Neural networks: Interactive exercise

In the interactive exercises below, you'll use what you've learned to train a neural network to fit nonlinear data.

Exercise

In the Feature cross exercises in the Categorical data module, you manually constructed feature crosses to fit nonlinear data. Now, you'll see if you can build a neural network that can automatically learn how to fit nonlinear data during training.

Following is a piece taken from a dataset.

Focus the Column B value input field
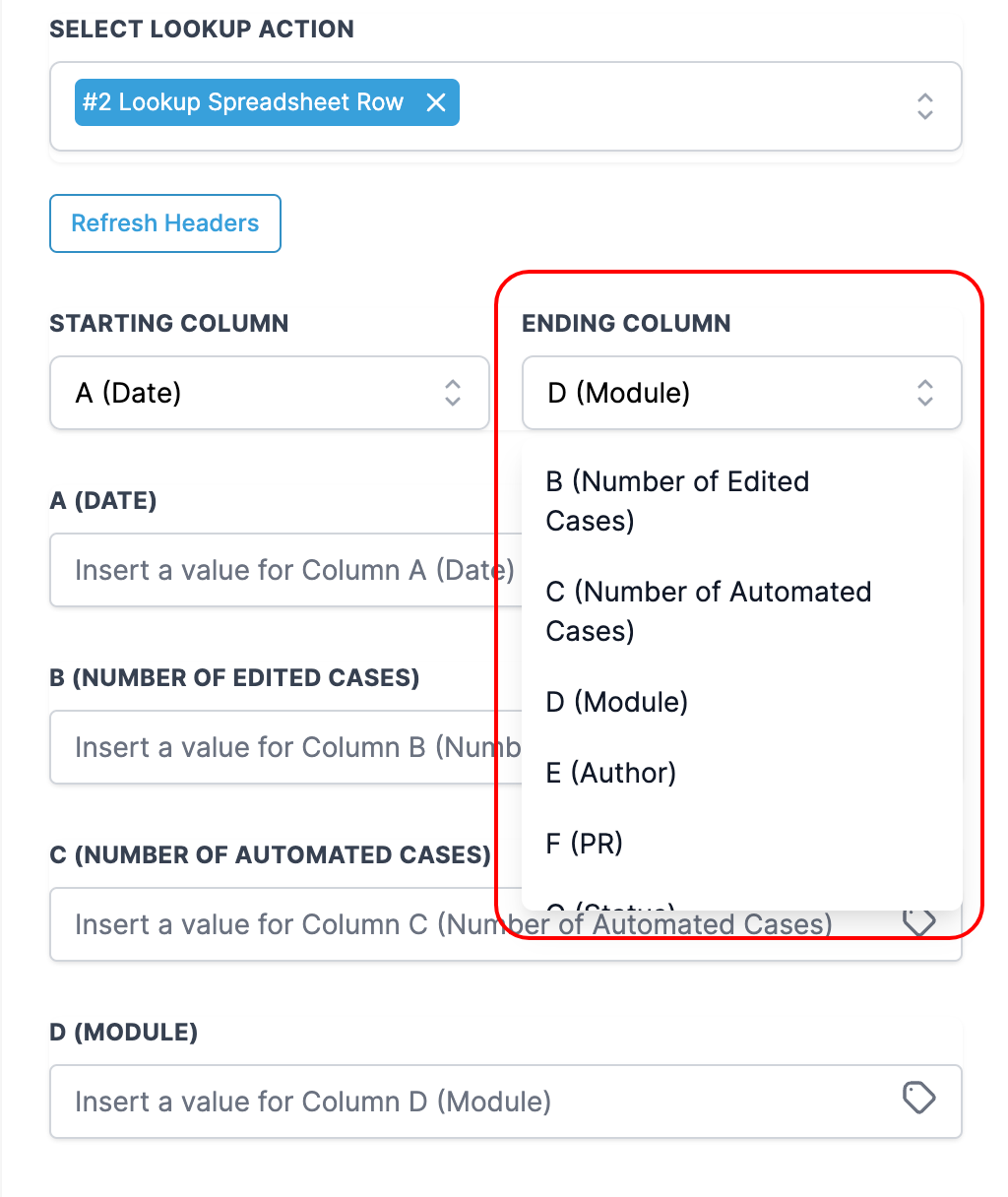 276,747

Your task: configure a neural network that can separate the orange dots from the blue dots in the diagram below, achieving a loss of less than 0.2 on both the training and test data.

Instructions:

In the interactive widget below:

  1. Modify the neural network hyperparameters by experimenting with some of the following config settings:
    • Add or remove hidden layers by clicking the + and - buttons to the left of the HIDDEN LAYERS heading in the network diagram.
    • Add or remove neurons from a hidden layer by clicking the + and - buttons above a hidden-layer column.
    • Change the learning rate by choosing a new value from the Learning rate drop-down above the diagram.
    • Change the activation function by choosing a new value from the Activation drop-down above the diagram.
  2. Click the Play (▶️) button above the diagram to train the neural network model using the specified parameters.
  3. Observe the visualization of the model fitting the data as training progresses, as well as the Test loss and Training loss values in the Output section.
  4. If the model does not achieve loss below 0.2 on the test and training data, click reset, and repeat steps 1–3 with a different set of configuration settings. Repeat this process until you achieve the preferred results.

Click here for our solution

We were able to achieve both test and training loss below 0.2 by:

  • Adding 1 hidden layer containing 3 neurons.
  • Choosing a learning rate of 0.01.
  • Choosing an activation function of ReLU.